Dans le secteur des arômes et parfums, Givaudan recense les chaînes d’approvisionnement des principales matières premières d’origine naturelle qu’utilise l’entreprise et collecte des informations sur le rôle, l’importance et l’emplacement des fournisseurs intermédiaires, jusqu’au niveau des exploitations. Chaque chaîne d’approvisionnement est ensuite comparée à la politique de Givaudan en matière d’approvisionnement responsable, qui inclut, entre autres thèmes, le travail forcé et le travail des enfants. En présence de risques ou d’écarts, l’entreprise s’assure que les fournisseurs concernés adoptent des mesures d’amélioration.
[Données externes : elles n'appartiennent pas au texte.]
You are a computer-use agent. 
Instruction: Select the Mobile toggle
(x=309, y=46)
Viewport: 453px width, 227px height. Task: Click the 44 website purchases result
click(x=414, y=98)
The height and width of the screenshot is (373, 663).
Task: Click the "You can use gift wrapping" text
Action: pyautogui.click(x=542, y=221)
Dernier exemple, celui de Softweb, un incubateur de projets solidaires et un centre de compétences pour l’innovation sociale. L’organisation met à disposition un espace de coworking solidaire et accompagne les entreprises dans la mise en place et le renforcement de politiques de promotion de la diversité en entreprise, comme le temps partiel, la conciliation des vies professionnelle et privée ou encore la promotion des femmes en entreprises.
Pas de recette unique
Ce que montrent ces exemples, c’est que la RSE est plurielle et qu’il est possible d’agir sur de nombreux plans. Il n’y a pas de recette unique pour s’engager sur cette voie. L’essentiel est de s’y mettre puis, idéalement, de le faire savoir, tant en interne qu’à l’externe. La RSE, c’est aussi cela: communiquer sur les efforts entrepris et en faire régulièrement le bilan. Procéder de cette manière permettra de créer un cercle vertueux et de passer à la vitesse supérieure. Il est grand temps.